DIRECTIVE: Copy each of the records below word for word, keeping every line as it is.

____________________

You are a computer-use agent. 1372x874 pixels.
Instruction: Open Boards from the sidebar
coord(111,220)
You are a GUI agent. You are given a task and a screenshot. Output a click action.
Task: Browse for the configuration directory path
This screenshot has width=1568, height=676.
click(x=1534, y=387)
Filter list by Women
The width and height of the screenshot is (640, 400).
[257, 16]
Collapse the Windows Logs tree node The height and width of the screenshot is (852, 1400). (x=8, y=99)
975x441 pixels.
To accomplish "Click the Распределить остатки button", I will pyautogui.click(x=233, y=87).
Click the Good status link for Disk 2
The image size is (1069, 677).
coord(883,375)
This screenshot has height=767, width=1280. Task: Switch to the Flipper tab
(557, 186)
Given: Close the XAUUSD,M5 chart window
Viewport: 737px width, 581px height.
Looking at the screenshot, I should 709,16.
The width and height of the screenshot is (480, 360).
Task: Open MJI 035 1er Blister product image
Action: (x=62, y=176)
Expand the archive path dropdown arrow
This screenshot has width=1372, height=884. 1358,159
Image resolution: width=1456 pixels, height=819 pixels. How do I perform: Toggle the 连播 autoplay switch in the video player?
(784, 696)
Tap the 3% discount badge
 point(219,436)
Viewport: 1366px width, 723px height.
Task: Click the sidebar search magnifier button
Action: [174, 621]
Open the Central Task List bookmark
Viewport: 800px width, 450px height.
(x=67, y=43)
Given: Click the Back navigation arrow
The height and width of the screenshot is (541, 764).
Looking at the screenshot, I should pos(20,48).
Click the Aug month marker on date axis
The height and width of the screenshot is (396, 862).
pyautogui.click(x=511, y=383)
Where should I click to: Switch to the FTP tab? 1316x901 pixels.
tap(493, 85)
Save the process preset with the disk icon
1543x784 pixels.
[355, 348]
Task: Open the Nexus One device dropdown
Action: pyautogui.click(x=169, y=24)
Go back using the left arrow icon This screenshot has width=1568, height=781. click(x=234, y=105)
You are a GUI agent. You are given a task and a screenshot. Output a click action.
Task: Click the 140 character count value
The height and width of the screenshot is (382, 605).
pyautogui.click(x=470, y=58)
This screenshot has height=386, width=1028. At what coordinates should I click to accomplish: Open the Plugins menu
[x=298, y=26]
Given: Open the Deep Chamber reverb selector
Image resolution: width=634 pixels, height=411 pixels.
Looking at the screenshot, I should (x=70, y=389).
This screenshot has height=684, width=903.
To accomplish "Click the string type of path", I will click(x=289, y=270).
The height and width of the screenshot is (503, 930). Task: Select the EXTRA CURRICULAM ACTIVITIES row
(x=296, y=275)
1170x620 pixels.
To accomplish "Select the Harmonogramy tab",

____________________

TASK SOLUTION:
You are a computer-use agent. 1372x874 pixels.
Instruction: Open Boards from the sidebar
coord(111,220)
You are a GUI agent. You are given a task and a screenshot. Output a click action.
Task: Browse for the configuration directory path
This screenshot has width=1568, height=676.
click(x=1534, y=387)
Filter list by Women
The width and height of the screenshot is (640, 400).
[257, 16]
Collapse the Windows Logs tree node The height and width of the screenshot is (852, 1400). (x=8, y=99)
975x441 pixels.
To accomplish "Click the Распределить остатки button", I will pyautogui.click(x=233, y=87).
Click the Good status link for Disk 2
The image size is (1069, 677).
coord(883,375)
This screenshot has height=767, width=1280. Task: Switch to the Flipper tab
(557, 186)
Given: Close the XAUUSD,M5 chart window
Viewport: 737px width, 581px height.
Looking at the screenshot, I should 709,16.
The width and height of the screenshot is (480, 360).
Task: Open MJI 035 1er Blister product image
Action: (x=62, y=176)
Expand the archive path dropdown arrow
This screenshot has width=1372, height=884. 1358,159
Image resolution: width=1456 pixels, height=819 pixels. How do I perform: Toggle the 连播 autoplay switch in the video player?
(784, 696)
Tap the 3% discount badge
 point(219,436)
Viewport: 1366px width, 723px height.
Task: Click the sidebar search magnifier button
Action: [174, 621]
Open the Central Task List bookmark
Viewport: 800px width, 450px height.
(x=67, y=43)
Given: Click the Back navigation arrow
The height and width of the screenshot is (541, 764).
Looking at the screenshot, I should pos(20,48).
Click the Aug month marker on date axis
The height and width of the screenshot is (396, 862).
pyautogui.click(x=511, y=383)
Where should I click to: Switch to the FTP tab? 1316x901 pixels.
tap(493, 85)
Save the process preset with the disk icon
1543x784 pixels.
[355, 348]
Task: Open the Nexus One device dropdown
Action: pyautogui.click(x=169, y=24)
Go back using the left arrow icon This screenshot has width=1568, height=781. click(x=234, y=105)
You are a GUI agent. You are given a task and a screenshot. Output a click action.
Task: Click the 140 character count value
The height and width of the screenshot is (382, 605).
pyautogui.click(x=470, y=58)
This screenshot has height=386, width=1028. At what coordinates should I click to accomplish: Open the Plugins menu
[x=298, y=26]
Given: Open the Deep Chamber reverb selector
Image resolution: width=634 pixels, height=411 pixels.
Looking at the screenshot, I should (x=70, y=389).
This screenshot has height=684, width=903.
To accomplish "Click the string type of path", I will click(x=289, y=270).
The height and width of the screenshot is (503, 930). Task: Select the EXTRA CURRICULAM ACTIVITIES row
(x=296, y=275)
1170x620 pixels.
To accomplish "Select the Harmonogramy tab",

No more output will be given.